> [What is asked]
a – In the abstract on imine hydrogenation, switch "gaseous hydrogen" to "molecular hydrogen" and write out the passage starting at "Enantioselective hydrogenation of cyclic imines catalysed" and ending after "in transfer hydrogenation.".
b – Proceed with the text on the enantioselective hydrogenation of cyclic imines, writing on from its last sentence.

> [Given passage]
Enantioselective hydrogenation of cyclic imines catalysed by Noyori–Ikariya half-sandwich complexes and their analogues

Abstract

A method for enantioselective hydrogenation of cyclic imines with gaseous hydrogen has been developed. Easily accessible Noyori–Ikariya Ru(II) and Rh(III) complexes can be used directly without an inert atmosphere. Substrate activation has been achieved by trifluoroacetic acid. A new hydroxyl-functionalized complex is reported, showing high activity in transfer hydrogenation.

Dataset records

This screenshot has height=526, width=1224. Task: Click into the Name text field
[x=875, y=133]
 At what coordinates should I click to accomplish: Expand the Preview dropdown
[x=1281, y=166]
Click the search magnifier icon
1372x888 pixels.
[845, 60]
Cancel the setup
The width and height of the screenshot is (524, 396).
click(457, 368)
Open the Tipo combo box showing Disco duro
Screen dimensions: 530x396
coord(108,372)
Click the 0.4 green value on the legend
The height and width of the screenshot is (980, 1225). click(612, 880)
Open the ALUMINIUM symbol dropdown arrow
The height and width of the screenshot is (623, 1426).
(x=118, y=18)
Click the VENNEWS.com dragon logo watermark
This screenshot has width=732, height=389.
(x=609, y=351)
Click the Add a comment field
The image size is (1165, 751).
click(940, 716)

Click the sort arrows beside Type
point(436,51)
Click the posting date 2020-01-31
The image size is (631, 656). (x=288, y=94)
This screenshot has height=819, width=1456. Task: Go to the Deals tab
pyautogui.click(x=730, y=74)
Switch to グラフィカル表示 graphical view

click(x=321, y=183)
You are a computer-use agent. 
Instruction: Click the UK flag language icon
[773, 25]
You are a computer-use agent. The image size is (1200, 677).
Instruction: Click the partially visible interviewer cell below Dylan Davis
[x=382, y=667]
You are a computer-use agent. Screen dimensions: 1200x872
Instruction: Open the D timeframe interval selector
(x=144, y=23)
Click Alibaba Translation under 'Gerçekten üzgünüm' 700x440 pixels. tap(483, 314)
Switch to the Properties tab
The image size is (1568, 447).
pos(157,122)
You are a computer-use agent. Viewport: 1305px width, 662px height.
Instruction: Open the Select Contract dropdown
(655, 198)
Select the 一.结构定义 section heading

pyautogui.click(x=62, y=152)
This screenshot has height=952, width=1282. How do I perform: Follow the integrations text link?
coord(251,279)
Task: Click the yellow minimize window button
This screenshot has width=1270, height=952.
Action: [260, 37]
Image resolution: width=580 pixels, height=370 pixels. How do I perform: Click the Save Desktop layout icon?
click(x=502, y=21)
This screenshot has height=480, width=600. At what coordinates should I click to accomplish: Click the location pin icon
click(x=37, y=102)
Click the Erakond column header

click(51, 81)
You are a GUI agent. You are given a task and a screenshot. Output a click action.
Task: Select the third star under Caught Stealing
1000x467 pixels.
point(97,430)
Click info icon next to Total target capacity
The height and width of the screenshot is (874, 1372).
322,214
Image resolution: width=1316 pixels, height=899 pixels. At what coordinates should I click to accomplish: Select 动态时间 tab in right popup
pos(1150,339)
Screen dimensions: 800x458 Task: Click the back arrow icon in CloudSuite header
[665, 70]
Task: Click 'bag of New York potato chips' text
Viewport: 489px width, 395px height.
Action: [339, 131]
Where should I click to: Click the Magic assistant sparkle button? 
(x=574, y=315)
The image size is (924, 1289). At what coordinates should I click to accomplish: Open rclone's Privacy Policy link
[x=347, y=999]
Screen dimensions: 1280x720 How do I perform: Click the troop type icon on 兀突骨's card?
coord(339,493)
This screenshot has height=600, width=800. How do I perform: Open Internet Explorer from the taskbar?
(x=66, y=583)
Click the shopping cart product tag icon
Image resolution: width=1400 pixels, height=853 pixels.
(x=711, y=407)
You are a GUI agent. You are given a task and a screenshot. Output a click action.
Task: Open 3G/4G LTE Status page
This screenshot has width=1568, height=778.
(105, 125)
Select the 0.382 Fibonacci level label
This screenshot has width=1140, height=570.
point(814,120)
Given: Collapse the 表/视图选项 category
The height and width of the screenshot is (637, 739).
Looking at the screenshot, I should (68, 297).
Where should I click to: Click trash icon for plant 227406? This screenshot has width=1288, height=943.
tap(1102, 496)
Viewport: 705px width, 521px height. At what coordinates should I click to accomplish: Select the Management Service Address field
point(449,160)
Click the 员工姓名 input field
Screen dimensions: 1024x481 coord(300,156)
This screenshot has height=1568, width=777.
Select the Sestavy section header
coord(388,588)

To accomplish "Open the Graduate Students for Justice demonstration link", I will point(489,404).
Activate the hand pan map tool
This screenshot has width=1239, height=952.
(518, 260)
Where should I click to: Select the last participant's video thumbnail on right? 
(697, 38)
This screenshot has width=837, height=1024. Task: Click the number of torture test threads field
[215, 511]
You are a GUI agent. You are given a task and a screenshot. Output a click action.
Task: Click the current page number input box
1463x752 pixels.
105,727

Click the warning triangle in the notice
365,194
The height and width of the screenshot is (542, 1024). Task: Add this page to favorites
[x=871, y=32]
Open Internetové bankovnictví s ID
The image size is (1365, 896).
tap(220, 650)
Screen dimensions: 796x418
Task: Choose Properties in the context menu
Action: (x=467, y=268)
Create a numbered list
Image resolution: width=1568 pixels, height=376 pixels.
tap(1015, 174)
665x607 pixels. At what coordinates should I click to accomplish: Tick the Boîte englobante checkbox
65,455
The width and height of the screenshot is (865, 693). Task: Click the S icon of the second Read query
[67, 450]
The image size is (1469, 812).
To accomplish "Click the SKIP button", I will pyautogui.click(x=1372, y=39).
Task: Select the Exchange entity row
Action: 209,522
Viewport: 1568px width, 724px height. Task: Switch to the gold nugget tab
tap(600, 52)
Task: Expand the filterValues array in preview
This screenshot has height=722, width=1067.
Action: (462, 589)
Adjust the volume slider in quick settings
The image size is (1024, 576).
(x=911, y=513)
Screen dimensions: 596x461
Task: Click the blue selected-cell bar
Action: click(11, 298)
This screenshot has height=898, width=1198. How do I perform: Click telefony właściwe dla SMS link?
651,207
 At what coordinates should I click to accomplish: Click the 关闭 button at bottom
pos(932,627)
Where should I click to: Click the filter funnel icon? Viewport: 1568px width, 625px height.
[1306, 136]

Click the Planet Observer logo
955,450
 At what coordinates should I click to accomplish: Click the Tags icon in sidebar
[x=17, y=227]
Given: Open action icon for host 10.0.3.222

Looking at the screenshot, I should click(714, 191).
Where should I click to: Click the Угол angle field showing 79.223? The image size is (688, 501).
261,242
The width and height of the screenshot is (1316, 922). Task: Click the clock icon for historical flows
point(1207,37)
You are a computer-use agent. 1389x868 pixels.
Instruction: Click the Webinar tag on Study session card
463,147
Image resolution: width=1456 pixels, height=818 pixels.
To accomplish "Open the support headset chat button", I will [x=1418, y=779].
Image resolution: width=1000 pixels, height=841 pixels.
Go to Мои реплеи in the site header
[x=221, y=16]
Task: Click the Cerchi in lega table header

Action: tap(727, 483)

> [Answers by task]
a –
Enantioselective hydrogenation of cyclic imines catalysed by Noyori–Ikariya half-sandwich complexes and their analogues

Abstract

A method for enantioselective hydrogenation of cyclic imines with molecular hydrogen has been developed. Easily accessible Noyori–Ikariya Ru(II) and Rh(III) complexes can be used directly without an inert atmosphere. Substrate activation has been achieved by trifluoroacetic acid. A new hydroxyl-functionalized complex is reported, showing high activity in transfer hydrogenation.

b –
---

Efficient methods toward the construction of optically enriched amines are in the forefront of modern synthetic chemistry.¹ One such method is the asymmetric transfer hydrogenation (ATH) of imines catalysed by chiral half-sandwich Ru(II),² Rh(III)^3,4 and Ir(III)³ complexes. Asymmetric hydrogenation (AH) reactions directly using gaseous hydrogen are often preferred, and the existing ATH catalytic systems have thus been modified to be applicable under AH conditions.⁵ The first use of complexes [Ru(II)Cl(η⁶-arene)(N-R-sulfonyl-DPEN)] (where DPEN = 1,2-diphenylethylene-1,2-diamine and R = aryl or alkyl) in AH was reported by Ohkuma et al. in 2006 in the reduction of ketones.^5a The key difference from ATH was a switch from basic to mildly acidic conditions (i.e., methanol as the solvent). The authors found autodissociation of the Ru–Cl bond to be essential.^5c To facilitate this, a Ru–triflate complex was used.^5a–e Wills's^5f and Ikariya's^5g tethered complexes proved useful in AH of ketones without modification, i.e. as Ru–chloride complexes.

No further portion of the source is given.